M. Lahrar : Aucune collectivité ne travaille seule. Je remercie ici le Conseil Provincial, la Direction Provinciale de l’Agence Nationale des Eaux et Forêts, et surtout la Préfecture d’Ifrane entre autres pour leur accompagnement. C’est grâce à ce partenariat que nous espérons hisser la ville au meilleur niveau et offrir une meilleure qualité de vie aux citoyens.

MAP : Les habitants posent deux questions récurrentes : la piscine municipale et l’abattoir. Des nouveautés ?

M. Lahrar : Pour la piscine : Oui. Nous avions un problème de foncier, il est réglé. Nous avons identifié le terrain. L’étude est prête : elle prévoit une piscine et une salle omnisports. Aujourd’hui, nous sommes en phase de recherche de financement. J’espère pouvoir annoncer du concret très prochainement, si Dieu le veut. Pour l’abattoir : Le projet est programmé dans le cadre des programmes régionaux. La ville a besoin d’un abattoir moderne, pour viandes rouges et blanches. Le vrai débat est sur le financement et le périmètre : Ifrane seule, ou avec les communes voisines ? La réflexion est en cours. Il est programmé, mais le défi n’est pas de le construire, c’est de bien le gérer et l’entretenir. L’enjeu, c’est la pérennité.

MAP : Dernier point : le camping municipal, fermé depuis des années. Les familles le réclament. Quel est son avenir ?

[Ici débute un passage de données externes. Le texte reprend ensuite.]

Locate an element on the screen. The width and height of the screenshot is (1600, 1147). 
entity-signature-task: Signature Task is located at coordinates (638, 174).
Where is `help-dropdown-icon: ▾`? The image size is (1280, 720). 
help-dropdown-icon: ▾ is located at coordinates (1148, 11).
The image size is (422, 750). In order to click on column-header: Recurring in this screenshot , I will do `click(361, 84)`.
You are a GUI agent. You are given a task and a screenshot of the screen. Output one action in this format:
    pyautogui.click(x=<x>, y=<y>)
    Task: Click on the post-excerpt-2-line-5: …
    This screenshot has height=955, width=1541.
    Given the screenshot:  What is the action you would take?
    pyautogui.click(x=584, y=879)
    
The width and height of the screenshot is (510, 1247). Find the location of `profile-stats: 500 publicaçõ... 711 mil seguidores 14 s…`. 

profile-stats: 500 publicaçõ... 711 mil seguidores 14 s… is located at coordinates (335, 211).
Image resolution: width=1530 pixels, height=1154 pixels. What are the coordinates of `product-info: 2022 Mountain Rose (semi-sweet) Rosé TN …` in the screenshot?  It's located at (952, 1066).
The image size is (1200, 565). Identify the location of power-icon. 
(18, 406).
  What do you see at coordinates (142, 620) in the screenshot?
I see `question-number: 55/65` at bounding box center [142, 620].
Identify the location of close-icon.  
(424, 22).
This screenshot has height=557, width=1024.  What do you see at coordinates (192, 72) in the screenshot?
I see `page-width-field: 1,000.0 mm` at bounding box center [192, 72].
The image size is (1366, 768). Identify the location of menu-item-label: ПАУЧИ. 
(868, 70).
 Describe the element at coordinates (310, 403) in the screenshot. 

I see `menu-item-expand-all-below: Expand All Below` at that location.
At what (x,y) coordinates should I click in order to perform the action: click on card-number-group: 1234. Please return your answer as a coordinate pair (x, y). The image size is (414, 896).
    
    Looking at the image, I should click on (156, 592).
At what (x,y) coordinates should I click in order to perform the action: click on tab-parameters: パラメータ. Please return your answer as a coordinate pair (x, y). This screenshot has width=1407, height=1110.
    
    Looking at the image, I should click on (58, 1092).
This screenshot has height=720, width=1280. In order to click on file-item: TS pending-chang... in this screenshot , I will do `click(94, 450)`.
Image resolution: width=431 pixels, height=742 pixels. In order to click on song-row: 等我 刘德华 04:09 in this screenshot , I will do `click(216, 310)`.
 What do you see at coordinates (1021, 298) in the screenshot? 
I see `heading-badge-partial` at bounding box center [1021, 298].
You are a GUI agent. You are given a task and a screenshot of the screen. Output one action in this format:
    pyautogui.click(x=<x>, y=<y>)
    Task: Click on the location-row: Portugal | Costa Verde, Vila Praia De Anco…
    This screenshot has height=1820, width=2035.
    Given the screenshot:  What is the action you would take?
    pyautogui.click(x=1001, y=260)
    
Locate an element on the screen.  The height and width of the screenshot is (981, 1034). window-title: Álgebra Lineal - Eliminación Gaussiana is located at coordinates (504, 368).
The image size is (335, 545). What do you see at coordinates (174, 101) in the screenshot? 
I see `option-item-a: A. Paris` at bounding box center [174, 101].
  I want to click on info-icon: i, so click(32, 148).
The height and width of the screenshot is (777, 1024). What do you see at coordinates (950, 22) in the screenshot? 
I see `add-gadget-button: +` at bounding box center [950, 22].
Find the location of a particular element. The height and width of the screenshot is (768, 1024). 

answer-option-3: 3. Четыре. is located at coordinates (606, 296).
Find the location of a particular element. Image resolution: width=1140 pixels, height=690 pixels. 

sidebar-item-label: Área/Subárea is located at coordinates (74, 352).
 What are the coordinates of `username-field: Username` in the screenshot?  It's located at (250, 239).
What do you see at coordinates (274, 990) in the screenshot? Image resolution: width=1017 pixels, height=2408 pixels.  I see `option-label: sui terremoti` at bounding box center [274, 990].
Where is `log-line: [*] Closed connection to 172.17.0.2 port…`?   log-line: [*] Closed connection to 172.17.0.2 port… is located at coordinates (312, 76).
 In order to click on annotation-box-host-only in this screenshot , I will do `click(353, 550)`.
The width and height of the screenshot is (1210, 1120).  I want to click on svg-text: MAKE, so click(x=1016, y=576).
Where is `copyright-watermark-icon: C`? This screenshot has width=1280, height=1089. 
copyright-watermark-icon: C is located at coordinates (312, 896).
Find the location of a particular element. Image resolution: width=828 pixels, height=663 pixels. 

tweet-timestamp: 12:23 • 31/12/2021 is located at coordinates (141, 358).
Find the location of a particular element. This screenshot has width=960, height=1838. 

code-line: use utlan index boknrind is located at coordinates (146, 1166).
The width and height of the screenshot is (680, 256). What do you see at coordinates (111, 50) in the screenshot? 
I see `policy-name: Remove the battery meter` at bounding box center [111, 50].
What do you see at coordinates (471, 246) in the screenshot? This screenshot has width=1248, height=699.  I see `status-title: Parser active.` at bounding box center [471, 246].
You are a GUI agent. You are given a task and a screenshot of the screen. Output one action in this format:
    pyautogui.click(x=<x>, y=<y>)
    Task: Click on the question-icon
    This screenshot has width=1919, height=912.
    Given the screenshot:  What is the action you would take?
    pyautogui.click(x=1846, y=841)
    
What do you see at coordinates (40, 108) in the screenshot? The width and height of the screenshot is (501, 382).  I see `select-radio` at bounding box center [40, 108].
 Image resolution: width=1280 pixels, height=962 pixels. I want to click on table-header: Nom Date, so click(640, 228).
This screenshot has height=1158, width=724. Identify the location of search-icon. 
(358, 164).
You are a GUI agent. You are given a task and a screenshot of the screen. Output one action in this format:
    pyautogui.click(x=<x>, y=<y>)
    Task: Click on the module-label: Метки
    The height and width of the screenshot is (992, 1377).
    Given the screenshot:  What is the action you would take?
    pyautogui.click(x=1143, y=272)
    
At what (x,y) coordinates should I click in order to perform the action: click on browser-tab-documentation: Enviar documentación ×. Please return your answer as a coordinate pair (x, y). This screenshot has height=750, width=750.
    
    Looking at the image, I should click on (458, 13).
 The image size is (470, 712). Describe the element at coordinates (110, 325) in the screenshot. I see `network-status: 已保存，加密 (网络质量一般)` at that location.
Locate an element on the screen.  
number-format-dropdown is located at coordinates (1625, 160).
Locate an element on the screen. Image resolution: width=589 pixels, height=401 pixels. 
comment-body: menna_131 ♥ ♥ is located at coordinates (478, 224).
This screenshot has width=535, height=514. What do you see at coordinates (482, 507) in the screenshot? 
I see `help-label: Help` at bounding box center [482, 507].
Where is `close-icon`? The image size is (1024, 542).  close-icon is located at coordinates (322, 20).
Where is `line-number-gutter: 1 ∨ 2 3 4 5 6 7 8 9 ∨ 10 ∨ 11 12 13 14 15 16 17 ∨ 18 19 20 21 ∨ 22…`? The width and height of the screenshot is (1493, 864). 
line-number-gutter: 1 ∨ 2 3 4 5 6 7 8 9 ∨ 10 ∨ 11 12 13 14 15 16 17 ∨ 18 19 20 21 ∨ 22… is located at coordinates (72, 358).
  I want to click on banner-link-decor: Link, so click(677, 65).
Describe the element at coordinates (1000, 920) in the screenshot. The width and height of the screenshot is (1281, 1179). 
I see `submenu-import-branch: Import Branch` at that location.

M. Lahrar : C’est un sujet sensible. Le camping était un modèle national, avec un emplacement stratégique. Le problème, c’est le statut du foncier : la parcelle appartient au domaine privé de l’Etat. Un autre projet est prévu sur ce site, d’où la fermeture. Heureusement, il existe un grand camping au niveau du village touristique de Biladi qui compense. Mais notre ambition en tant que Commune reste de créer un camping municipal. C’est une spécificité d’Ifrane. Beaucoup de familles à budget modeste y étaient attachées. Pour l’ancien site, un projet est en cours chez le domaine de l’Etat : un parc, des aires de jeux, un bassin… Si ce projet voit le jour, ce sera une grande plus-value touristique pour la ville.

MAP : Un dernier mot pour conclure ?

M. Lahrar : Je veux remercier tous nos partenaires et dire aux Ifranais : Nous faisons des efforts. Le plus grand défi n’est pas de créer des équipements, mais de les préserver et de bien les gérer. Avec l’appui de tous, nous y arriverons, si Dieu le veut.